Um den Vertrag zu ändern, ist die Zustimmung aller Mitglieder der Währungsunion erforderlich. Einige Länder meldeten am Dienstag bereits Bedenken an. „Die Chancen sind relativ hoch, dass wir eine Insolvenzordnung bekommen, wenn Deutschland und Frankreich sich einig sind“, glaubt Heinen. Schließlich laufe Mitte 2013 der sogenannte Rettungschirm aus, der Euro-Länder mit Finanzproblemen über Kredite und Garantien im Gesamtwert von 750 Milliarden Euro unterstützt. Das Rettungspaket, das die Euro-Länder gemeinsam mit dem Internationalen Währungsfonds geschnürt haben, hat im vergangenen Mai dafür gesorgt, dass sich der Euro wieder stabilisierte und Schuldenländer wieder Geld am Kapitalmarkt leihen konnten. Verlängert werden kann der Rettungsschirm in der jetzigen Form nicht, weil er gegen die EU-Regel verstößt, die besagt, dass die Länder sich nicht gegenseitig unterstützen dürfen. „Gibt es bis Mitte 2013 keine Nachfolgeregelung, besteht die Gefahr, dass die Märkte wieder sehr volatil werden“, sagt Heinen.

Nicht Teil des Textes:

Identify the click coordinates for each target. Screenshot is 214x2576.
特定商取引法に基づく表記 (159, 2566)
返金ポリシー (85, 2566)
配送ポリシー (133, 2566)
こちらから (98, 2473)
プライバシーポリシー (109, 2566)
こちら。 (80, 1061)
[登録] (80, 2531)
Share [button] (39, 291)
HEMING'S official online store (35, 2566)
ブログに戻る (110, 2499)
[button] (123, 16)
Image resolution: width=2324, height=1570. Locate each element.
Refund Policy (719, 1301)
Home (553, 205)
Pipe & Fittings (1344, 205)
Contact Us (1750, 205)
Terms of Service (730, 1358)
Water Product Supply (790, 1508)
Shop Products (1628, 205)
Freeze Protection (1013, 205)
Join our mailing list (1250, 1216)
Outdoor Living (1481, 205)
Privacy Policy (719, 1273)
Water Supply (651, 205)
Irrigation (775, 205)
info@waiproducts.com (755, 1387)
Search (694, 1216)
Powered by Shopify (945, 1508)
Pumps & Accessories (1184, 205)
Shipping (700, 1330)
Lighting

Auch Roland Döhrn, Konjunkturchef beim Rheinisch-Westfälischen Institut für Wirtschaftsforschung (RWI), sagt: „Automatische Strafen bringen nicht viel“. Das RWI gehört zu den Wirtschaftsinstituten, die im Auftrag der Regierung die Konjunkturprognose erstellen. In der jüngsten Gemeinschaftsdiagnose hatten die Forscher darauf hingewiesen, dass die hohe Verschuldung vieler Euro-Staaten eine Bedrohung für das Wachstum sei.

RWI-Experte Döhrn hält nicht viel von Sanktionsmechanismen, die automatisch greifen, wenn ein Land die Grenze von drei Prozent des Haushaltsdefizits überschreitet. Es sei nicht tragisch, in der Rezession einmal zu viele Schulden zu machen. Viel wichtiger sei, dass man auch einspare, wenn die Wirtschaft gut läuft. „Was wir brauchen ist eine Finanzpolitik, die einen ausgeglichenen Haushalt über die Konjunkturperiode hinaus vorlegt“, sagt Döhrn. Ein vielversprechender Ansatz sei die deutsche Schuldenbremse, die strukturelle Defizite begrenzen soll, nicht konjunkturelle. „Ein ähnliches Instrument sollten alle Mitgliedsstaaten haben“, findet Döhrn. Steffen Kampeter (CDU), parlamentarischer Staatssekretär im Finanzministerium, betonte am Dienstag, dass der gefundene Kompromiss ausdrücklich vorsehe, dass nationale Regeln von anderen Staaten übernommen werden könnten.